JOB = Print, without changes, the stretch of the data below from the line containing "Identify the location of colorbar-label: 4." through the end of the data, leaving out the pictures.

EXTRACTED ENTRIES: Begin

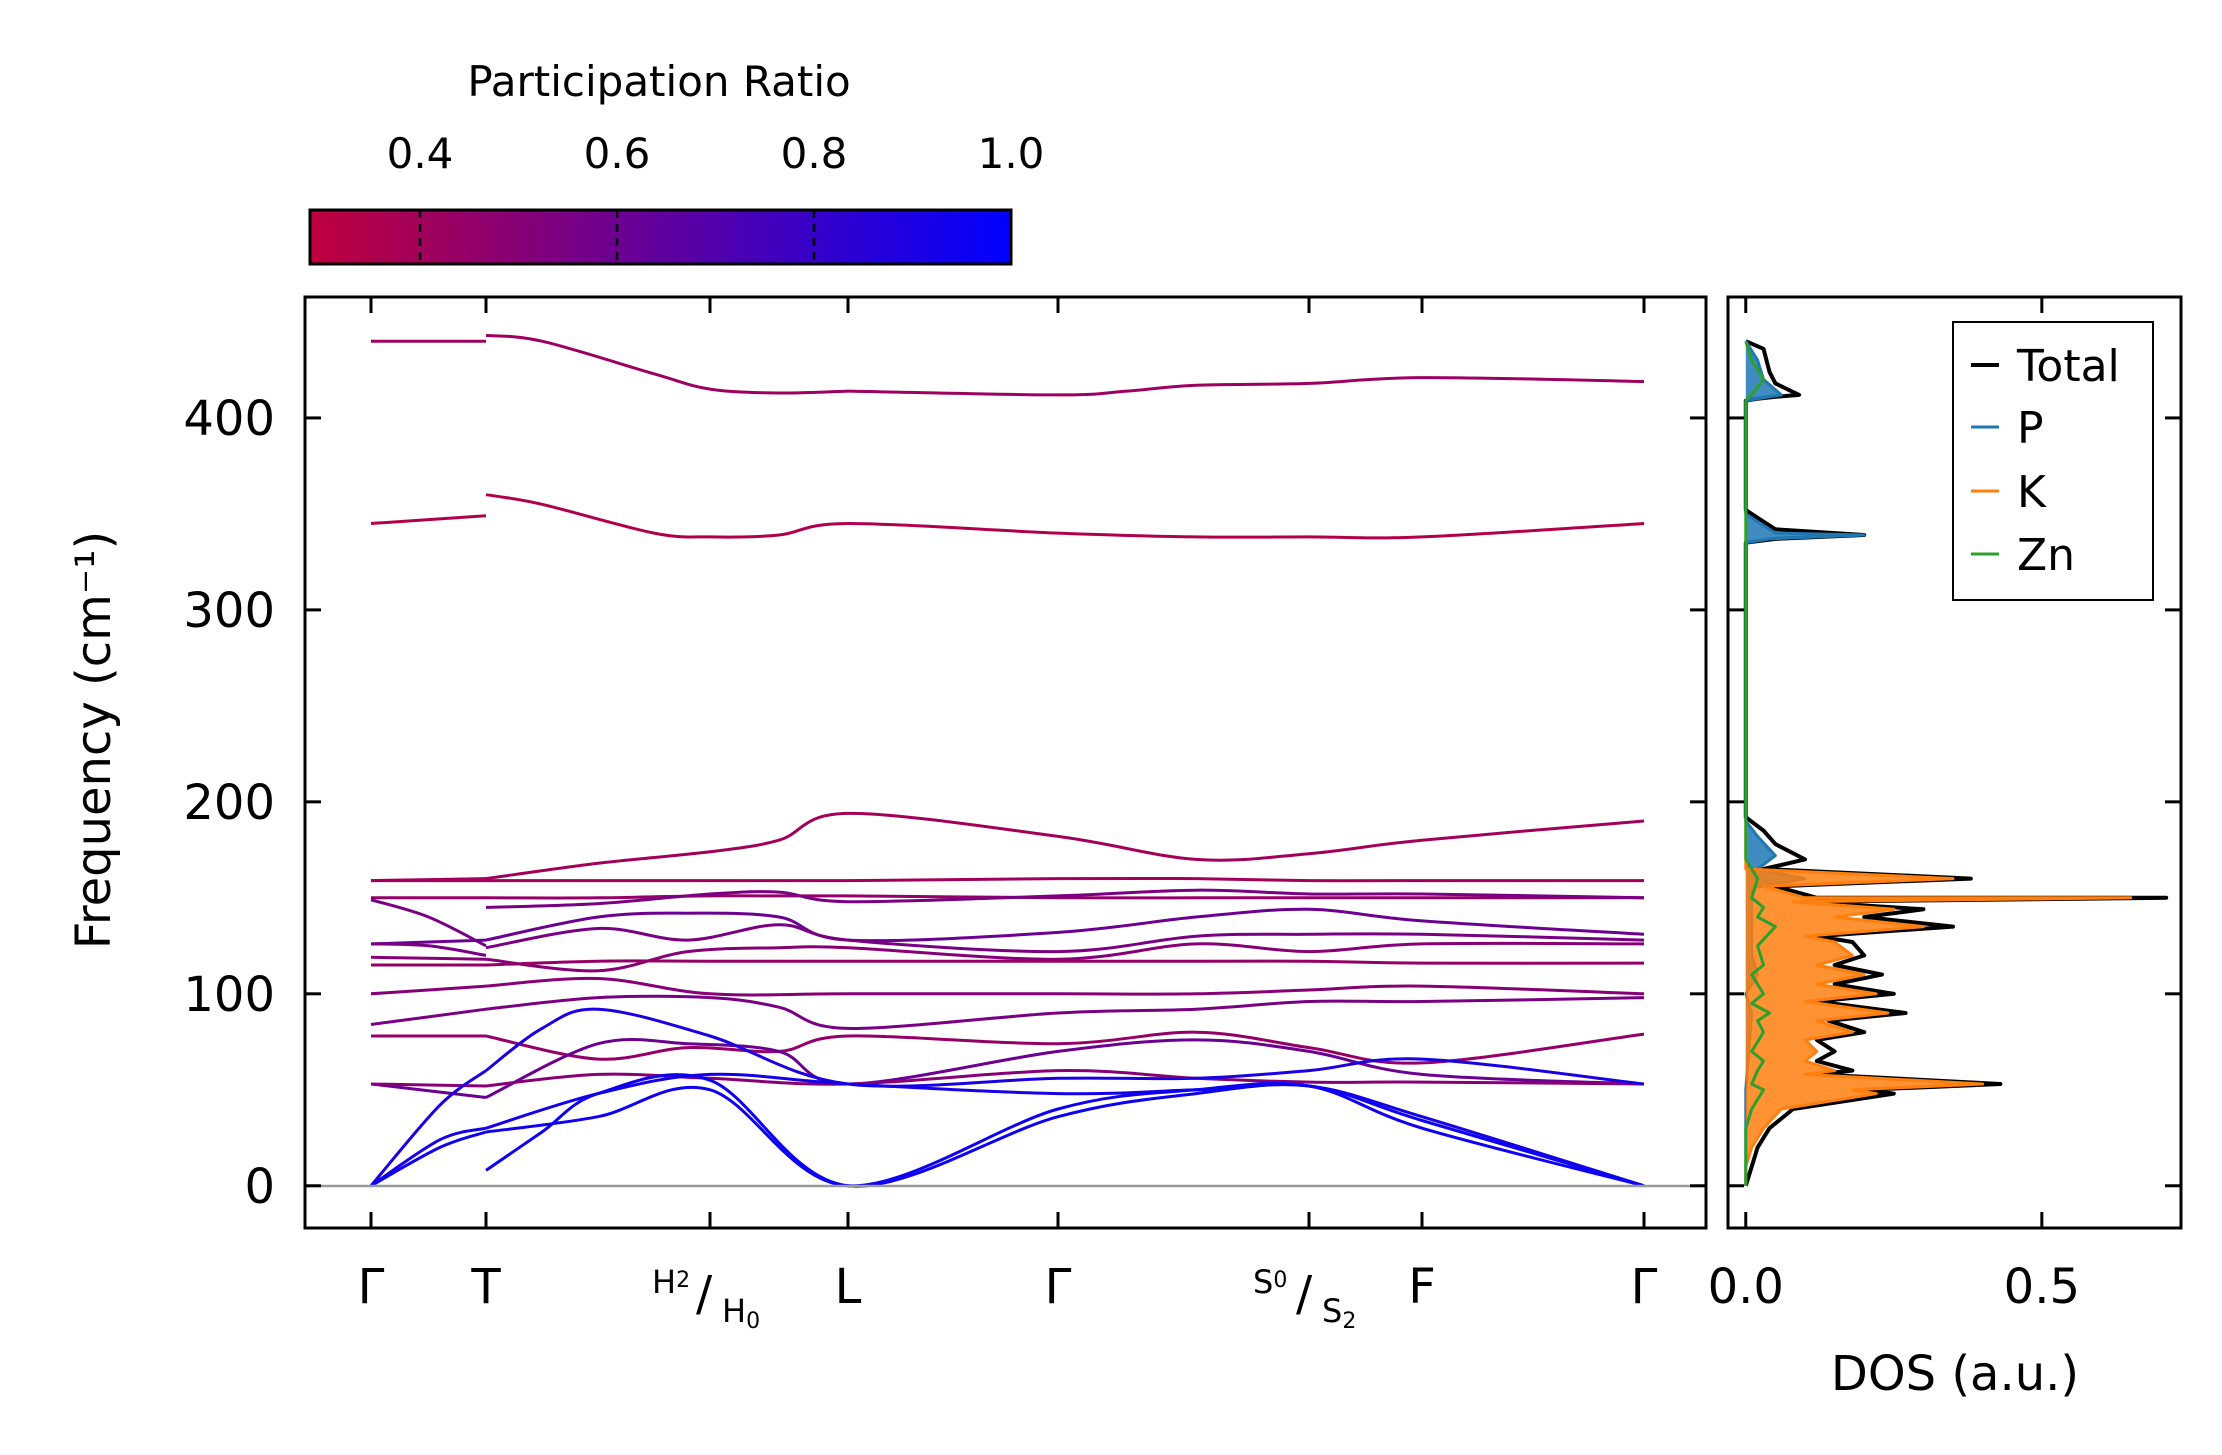 This screenshot has width=2222, height=1455. What do you see at coordinates (814, 154) in the screenshot?
I see `colorbar-tick-label: 0.8` at bounding box center [814, 154].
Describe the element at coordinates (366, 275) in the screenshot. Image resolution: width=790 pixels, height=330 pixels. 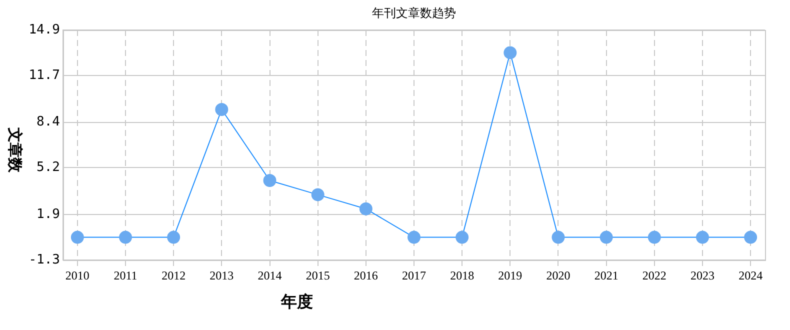
I see `x-tick-label: 2016` at that location.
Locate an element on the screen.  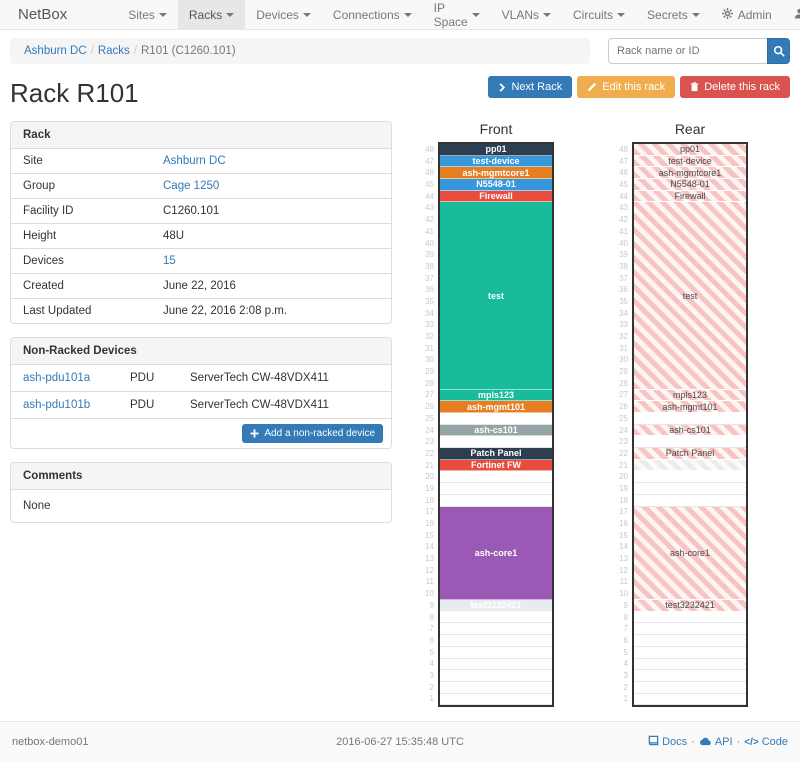
attr-value: Cage 1250 is located at coordinates (271, 186).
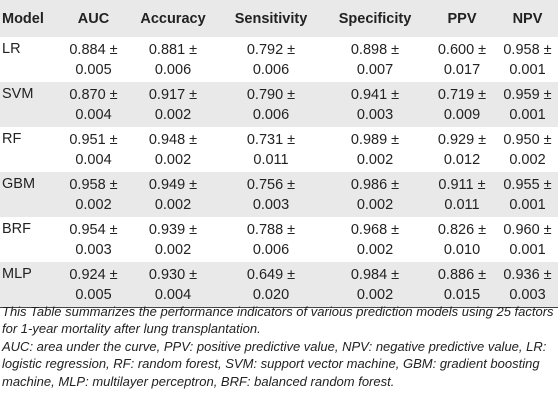 The image size is (558, 411). Describe the element at coordinates (16, 229) in the screenshot. I see `cell-model: BRF` at that location.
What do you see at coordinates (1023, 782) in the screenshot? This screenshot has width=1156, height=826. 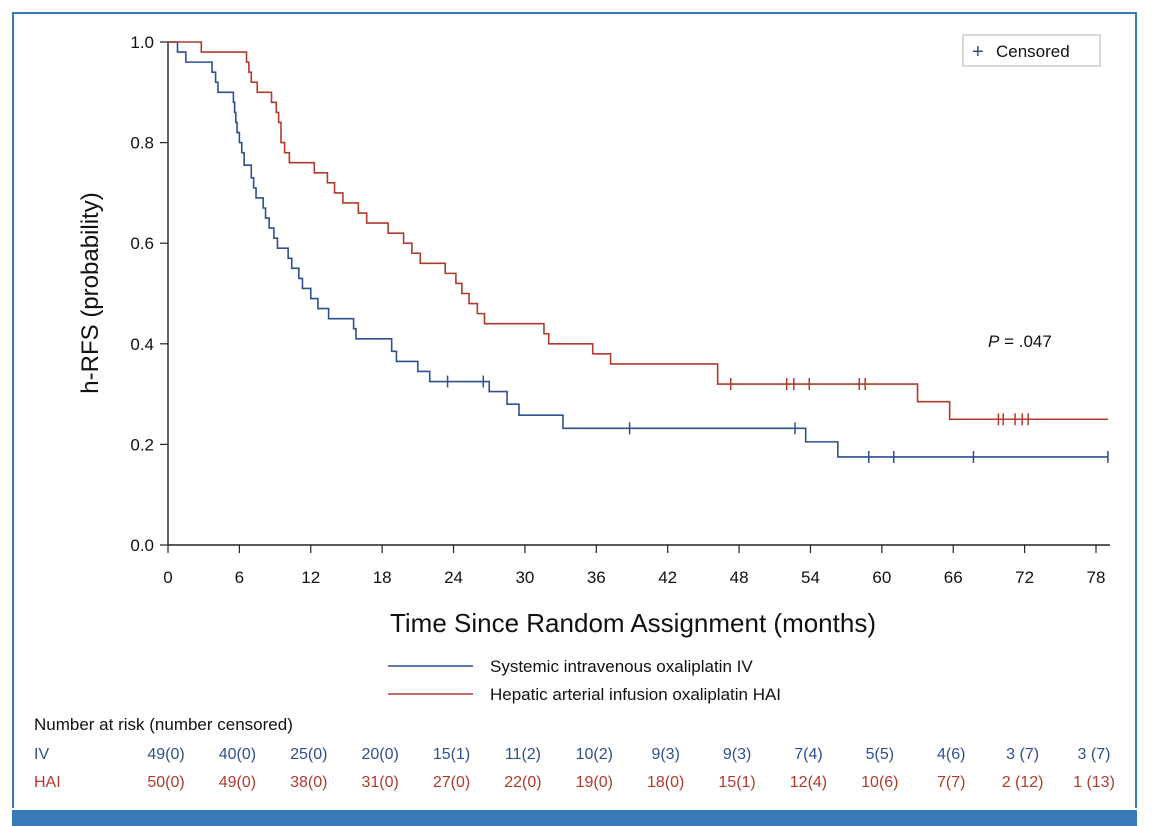 I see `risk-cell-hai: 2 (12)` at bounding box center [1023, 782].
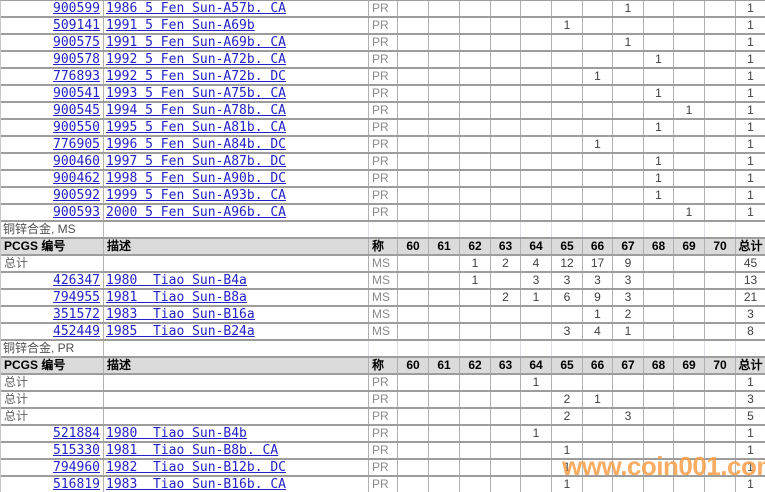 This screenshot has height=492, width=765. What do you see at coordinates (76, 212) in the screenshot?
I see `pcgs-number-link: 900593` at bounding box center [76, 212].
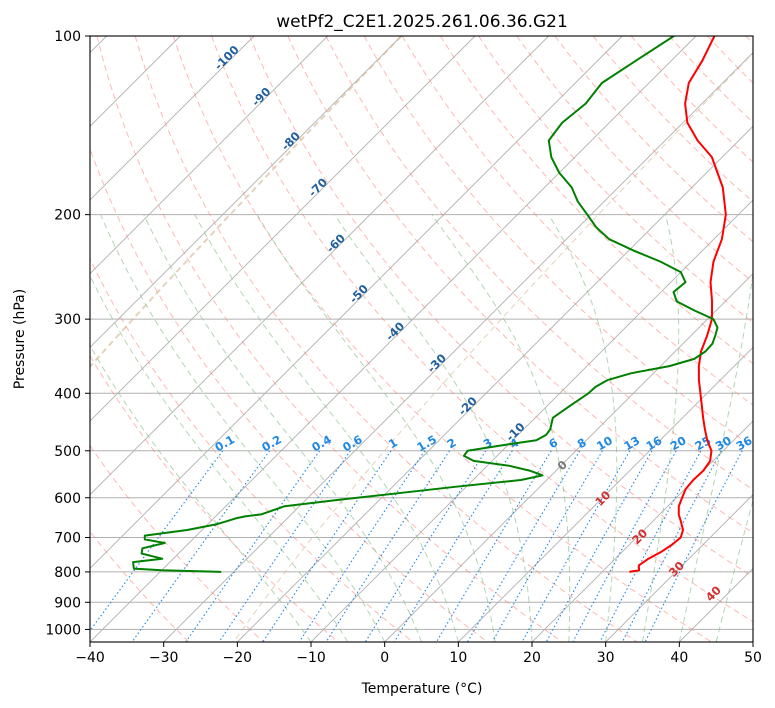 This screenshot has width=775, height=708. I want to click on y-tick-label: 600, so click(68, 499).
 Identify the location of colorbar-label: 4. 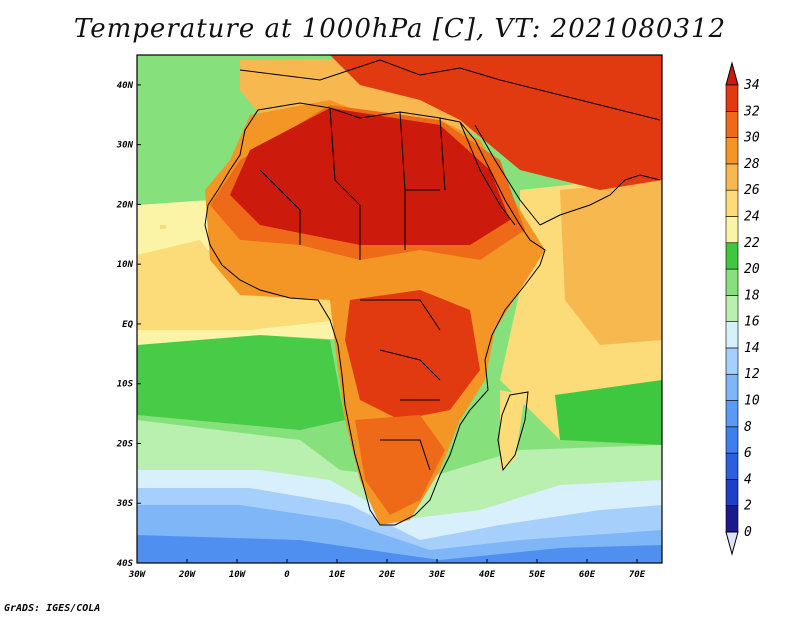
(748, 480).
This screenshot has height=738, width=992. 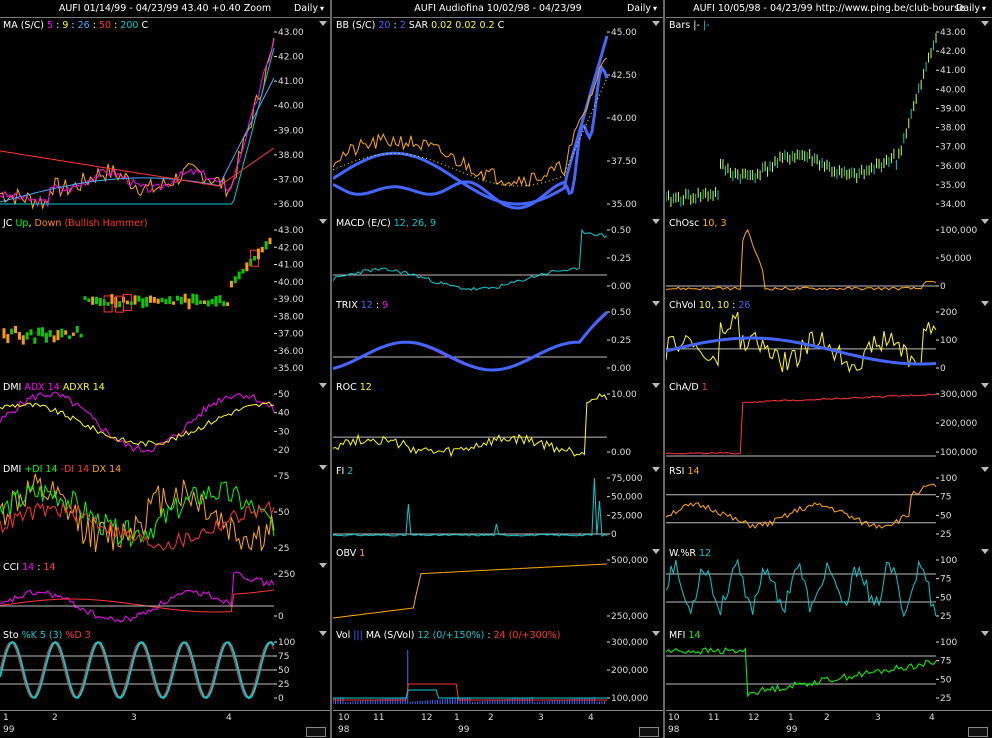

EXTRACTED ENTRIES: End

EXPECTED OUTPUT =
 Identify the location of colorbar-label: 4. 
(748, 480).
This screenshot has height=738, width=992. 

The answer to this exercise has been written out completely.